Debris from Chinese Rocket Lands in Indian Ocean

By Emily Sawyer, Staff Writer

China has just successfully landed its first rover on Mars. ‘Zhurong’ had been circling the planet for three months before beginning to plunge towards the surface on May 14. Being only the second nation to do so, this is a very important step for China. However, as the remains of the rocket hurdled back to Earth, some debris “survived” the crash through the atmosphere and landed just west of the Maldives on Sunday, May 16.

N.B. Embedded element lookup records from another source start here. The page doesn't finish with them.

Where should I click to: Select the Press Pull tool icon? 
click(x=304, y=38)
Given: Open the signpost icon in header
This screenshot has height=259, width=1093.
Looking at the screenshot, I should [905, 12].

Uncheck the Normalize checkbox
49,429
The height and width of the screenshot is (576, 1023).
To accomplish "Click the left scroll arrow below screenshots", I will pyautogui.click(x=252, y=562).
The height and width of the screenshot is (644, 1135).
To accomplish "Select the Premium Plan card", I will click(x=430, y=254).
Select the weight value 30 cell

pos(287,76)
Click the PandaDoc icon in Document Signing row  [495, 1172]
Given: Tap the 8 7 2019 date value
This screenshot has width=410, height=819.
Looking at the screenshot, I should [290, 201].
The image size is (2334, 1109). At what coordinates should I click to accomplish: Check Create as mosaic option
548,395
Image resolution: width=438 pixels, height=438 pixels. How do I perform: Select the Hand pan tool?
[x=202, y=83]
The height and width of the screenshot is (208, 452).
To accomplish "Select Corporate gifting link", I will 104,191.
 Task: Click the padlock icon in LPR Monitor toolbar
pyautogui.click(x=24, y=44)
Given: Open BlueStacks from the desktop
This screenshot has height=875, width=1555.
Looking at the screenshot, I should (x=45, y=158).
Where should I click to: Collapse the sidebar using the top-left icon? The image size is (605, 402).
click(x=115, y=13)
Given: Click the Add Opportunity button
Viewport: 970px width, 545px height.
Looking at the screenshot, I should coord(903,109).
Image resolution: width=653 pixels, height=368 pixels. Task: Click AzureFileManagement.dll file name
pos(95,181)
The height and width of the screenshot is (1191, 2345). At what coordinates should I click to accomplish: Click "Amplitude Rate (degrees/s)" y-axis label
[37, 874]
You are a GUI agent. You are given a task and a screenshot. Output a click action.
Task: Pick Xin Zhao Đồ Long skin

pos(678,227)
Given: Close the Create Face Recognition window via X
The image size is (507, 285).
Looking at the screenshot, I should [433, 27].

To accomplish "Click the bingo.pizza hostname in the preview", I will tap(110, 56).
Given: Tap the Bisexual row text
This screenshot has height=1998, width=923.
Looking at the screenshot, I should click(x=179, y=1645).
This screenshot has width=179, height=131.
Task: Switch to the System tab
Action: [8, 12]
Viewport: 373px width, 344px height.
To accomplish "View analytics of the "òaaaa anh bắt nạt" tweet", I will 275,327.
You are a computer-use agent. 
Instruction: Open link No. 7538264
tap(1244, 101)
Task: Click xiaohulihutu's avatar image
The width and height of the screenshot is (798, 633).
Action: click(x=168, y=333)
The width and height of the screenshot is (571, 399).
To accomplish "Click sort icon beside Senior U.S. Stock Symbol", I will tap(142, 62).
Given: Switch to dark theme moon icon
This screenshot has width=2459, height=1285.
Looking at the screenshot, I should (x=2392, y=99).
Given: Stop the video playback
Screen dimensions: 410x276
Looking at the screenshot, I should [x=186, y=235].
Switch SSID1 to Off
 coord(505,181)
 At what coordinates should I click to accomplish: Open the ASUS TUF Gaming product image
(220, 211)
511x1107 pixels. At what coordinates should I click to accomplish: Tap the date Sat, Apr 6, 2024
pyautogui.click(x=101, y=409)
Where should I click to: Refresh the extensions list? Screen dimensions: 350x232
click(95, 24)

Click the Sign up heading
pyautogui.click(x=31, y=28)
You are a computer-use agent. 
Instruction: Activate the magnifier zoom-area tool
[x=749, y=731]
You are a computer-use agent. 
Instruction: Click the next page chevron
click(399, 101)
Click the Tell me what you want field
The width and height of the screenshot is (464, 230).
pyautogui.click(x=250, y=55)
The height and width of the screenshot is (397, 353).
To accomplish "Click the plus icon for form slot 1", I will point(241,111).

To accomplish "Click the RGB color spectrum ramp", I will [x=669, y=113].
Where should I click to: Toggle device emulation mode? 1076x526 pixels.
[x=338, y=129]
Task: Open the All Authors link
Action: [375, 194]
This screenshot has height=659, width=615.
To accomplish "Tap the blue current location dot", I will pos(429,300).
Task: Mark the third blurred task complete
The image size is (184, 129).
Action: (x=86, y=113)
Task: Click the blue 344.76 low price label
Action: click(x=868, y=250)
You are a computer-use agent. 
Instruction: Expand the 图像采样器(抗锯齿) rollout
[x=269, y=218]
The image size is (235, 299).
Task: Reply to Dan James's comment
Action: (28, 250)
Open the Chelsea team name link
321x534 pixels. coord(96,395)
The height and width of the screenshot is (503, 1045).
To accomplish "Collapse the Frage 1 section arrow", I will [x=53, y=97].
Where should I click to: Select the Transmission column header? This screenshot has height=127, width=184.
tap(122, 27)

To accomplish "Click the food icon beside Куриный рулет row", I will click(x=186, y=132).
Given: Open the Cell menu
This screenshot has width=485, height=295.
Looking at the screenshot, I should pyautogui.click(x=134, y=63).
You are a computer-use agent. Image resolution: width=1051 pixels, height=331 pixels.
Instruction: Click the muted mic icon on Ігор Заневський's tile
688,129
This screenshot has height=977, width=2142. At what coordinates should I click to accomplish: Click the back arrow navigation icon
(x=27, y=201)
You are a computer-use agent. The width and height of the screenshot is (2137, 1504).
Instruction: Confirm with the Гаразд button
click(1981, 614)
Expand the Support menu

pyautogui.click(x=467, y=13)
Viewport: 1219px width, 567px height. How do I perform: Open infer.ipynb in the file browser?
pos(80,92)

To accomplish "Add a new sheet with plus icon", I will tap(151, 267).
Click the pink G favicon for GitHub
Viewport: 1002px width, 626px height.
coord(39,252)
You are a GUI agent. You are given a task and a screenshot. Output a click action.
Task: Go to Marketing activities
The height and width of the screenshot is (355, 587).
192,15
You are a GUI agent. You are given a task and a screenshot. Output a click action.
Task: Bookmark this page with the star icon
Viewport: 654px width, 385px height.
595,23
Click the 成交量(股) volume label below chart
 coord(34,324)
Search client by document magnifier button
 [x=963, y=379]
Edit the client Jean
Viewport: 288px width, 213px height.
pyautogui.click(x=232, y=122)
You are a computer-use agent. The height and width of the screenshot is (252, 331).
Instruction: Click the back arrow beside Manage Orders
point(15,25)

Although China had insisted that the risk of potential casualties was low, the landing point of the debris was unknown. US Defense Secretary Lloyd Austin criticized the uncontrolled return of the rocket, saying that is it up to “spacefaring nations [to] minimize the risks to people and property on Earth.” He also says that China is failing to meet the standards regarding space debris.

As word spread about the mystery landing and fear for safety became a factor in the matter, people wondered, where will it land? On Sunday, May 14, pieces of the nearly 23-ton rocket booster crashed into the Indian Ocean. Thankfully, there were no injuries, but the event has shown the potential risks and dangers stemming from humanity’s presence in space. Hanspeter Schaub, a professor, and engineer said in an interview that “this debris may increasingly threaten the safety of satellites and human astronauts in orbit.” Even a piece “the size of an inch,” he explains, “at those speeds. . .will just kill your satellites.”

Before the location of the landing was determined, Tiktok and other social media platforms were booming with possible theories (some supported and others not). Sophomore Emily Nolan explained that she felt “scared because there was such a wide range of places that it could have landed, but no one truly knew where that was until just hours beforehand.”

As more and more countries continue to launch rockets into space, the risk of collisions is “like playing the lottery” says Don Pollacco, a physics professor at England’s University of Warwick. However, the chance of hurting people is low, and as critics continue to comment on China’s failings, hopefully, other nations will work to avoid the same turnout.